Osseworst was first mentioned in 17th century documents. Since it was made from beef it played an important role in the large Jewish community of Amsterdam, but unfortunately decimation of the community during WW II erased one of the pillars of Amsterdam Osseworst.
In old times oxen (Dutch: “ossen”) and cows were fattened on the rich meadows of the Province of Noord-Holland (the area north of Amsterdam). The cattle were imported and came from as far as Holstein and Denmark, walking or by ship. The meat was salted in barrels, the so called “tonnenvlees”, to supply the seagoing merchant vessels. Part of the fresh meat, in particular from the fore quarter, was minced, salted and spiced. The spices were imported to Amsterdam from the newly gained colonies in the Far East. The meat was hand-filled into cattle guts. The sausages were hung for a day or two to dry and smoked in the chimney, in order to increase their preservation qualities.
Cold smoking is an essential element of the production process of real Amsterdamse Osseworst. Chips of oak and/or beech are used and smoke temperature preferably does not exceed 32ºC.
Traditional Osseworst must be coarsely minced (6-8 mm), and contain sufficient fat. The salt and spices (ground white pepper, mace, nutmeg, clove) must be carefully mixed in by hand, to maintain the loose structure of the ‘dough’.
Today most butchers use guts made of hide fibers, because the natural gut can break, and it leaves a particular taste to the meat.
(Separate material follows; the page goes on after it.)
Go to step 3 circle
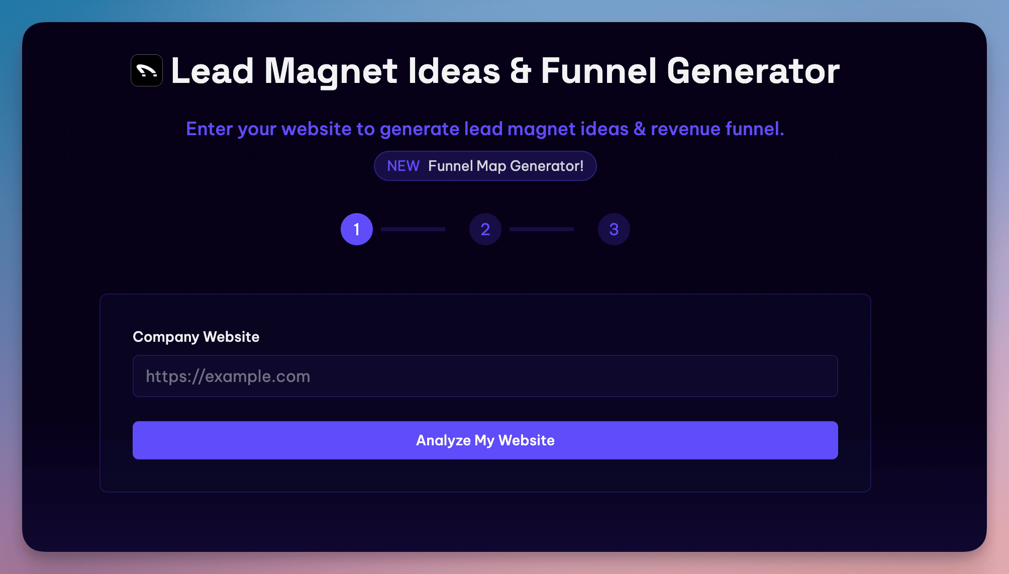This screenshot has height=574, width=1009. pyautogui.click(x=614, y=229)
Most Osseworst sausages today are made straight, measuring about 6 x 40 cm, though the circular shape is more traditional.
For good Amsterdamse Osseworst the meat must be aged well (hung for at least 10 days), to enhance taste and keeping quality. Also the drying and smoking of the sausages requires some patience (two days). The Osseworst must be consumed within a week, i.e. before the smoke starts to become bitter and the meat acidifies.
Amsterdamse Osseworst is eaten as a ‘spread’ on slices of wheat bread, at breakfast and lunch, or as a snack (slices) in pubs and at parties. It is now produced in Amsterdam and surrounding municipalities.